PROBLEM DETAILS: What appears from the first line of the data below through the line containing "Task: Enable toString/hashCode/equals option", both included, should be copied exactly, and nothing else.

GIVEN RECORDS:
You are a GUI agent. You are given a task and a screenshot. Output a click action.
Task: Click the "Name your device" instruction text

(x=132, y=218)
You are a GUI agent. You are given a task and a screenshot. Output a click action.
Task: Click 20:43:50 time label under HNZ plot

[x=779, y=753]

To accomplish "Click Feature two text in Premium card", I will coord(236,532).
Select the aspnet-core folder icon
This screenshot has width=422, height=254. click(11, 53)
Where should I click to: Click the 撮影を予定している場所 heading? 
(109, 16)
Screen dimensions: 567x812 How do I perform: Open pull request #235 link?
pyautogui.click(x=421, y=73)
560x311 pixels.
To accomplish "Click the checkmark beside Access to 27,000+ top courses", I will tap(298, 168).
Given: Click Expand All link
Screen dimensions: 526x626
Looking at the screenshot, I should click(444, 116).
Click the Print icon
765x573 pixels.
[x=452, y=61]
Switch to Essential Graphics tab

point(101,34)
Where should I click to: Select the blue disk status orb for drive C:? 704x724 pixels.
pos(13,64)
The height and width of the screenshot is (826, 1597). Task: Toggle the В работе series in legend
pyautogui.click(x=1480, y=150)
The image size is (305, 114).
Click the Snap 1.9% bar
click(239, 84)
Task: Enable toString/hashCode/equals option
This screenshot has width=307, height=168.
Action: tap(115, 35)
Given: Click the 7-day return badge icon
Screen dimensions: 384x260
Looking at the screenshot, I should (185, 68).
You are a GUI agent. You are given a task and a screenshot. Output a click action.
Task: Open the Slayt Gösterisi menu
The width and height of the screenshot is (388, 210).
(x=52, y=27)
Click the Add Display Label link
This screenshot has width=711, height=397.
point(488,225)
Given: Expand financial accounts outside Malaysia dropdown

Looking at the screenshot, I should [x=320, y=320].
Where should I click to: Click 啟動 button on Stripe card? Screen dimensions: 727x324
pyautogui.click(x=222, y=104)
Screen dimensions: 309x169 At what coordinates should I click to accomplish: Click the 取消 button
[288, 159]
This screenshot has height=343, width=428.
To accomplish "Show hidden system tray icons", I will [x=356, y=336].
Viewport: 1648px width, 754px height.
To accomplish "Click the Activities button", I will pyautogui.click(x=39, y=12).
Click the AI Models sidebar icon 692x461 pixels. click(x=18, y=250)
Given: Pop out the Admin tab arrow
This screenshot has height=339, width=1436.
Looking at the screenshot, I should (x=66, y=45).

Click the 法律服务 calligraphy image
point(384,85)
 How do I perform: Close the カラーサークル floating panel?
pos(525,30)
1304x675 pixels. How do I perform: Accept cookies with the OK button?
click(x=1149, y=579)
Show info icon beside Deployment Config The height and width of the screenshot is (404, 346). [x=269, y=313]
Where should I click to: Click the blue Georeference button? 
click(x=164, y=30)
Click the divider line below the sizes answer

YOUR RESPONSE:
You are a GUI agent. You are given a task and a screenshot. Output a click action.
Task: Click the "Name your device" instruction text

(x=132, y=218)
You are a GUI agent. You are given a task and a screenshot. Output a click action.
Task: Click 20:43:50 time label under HNZ plot

[x=779, y=753]

To accomplish "Click Feature two text in Premium card", I will coord(236,532).
Select the aspnet-core folder icon
This screenshot has width=422, height=254. click(11, 53)
Where should I click to: Click the 撮影を予定している場所 heading? 
(109, 16)
Screen dimensions: 567x812 How do I perform: Open pull request #235 link?
pyautogui.click(x=421, y=73)
560x311 pixels.
To accomplish "Click the checkmark beside Access to 27,000+ top courses", I will tap(298, 168).
Given: Click Expand All link
Screen dimensions: 526x626
Looking at the screenshot, I should click(444, 116).
Click the Print icon
765x573 pixels.
[x=452, y=61]
Switch to Essential Graphics tab

point(101,34)
Where should I click to: Select the blue disk status orb for drive C:? 704x724 pixels.
pos(13,64)
The height and width of the screenshot is (826, 1597). Task: Toggle the В работе series in legend
pyautogui.click(x=1480, y=150)
The image size is (305, 114).
Click the Snap 1.9% bar
click(239, 84)
Task: Enable toString/hashCode/equals option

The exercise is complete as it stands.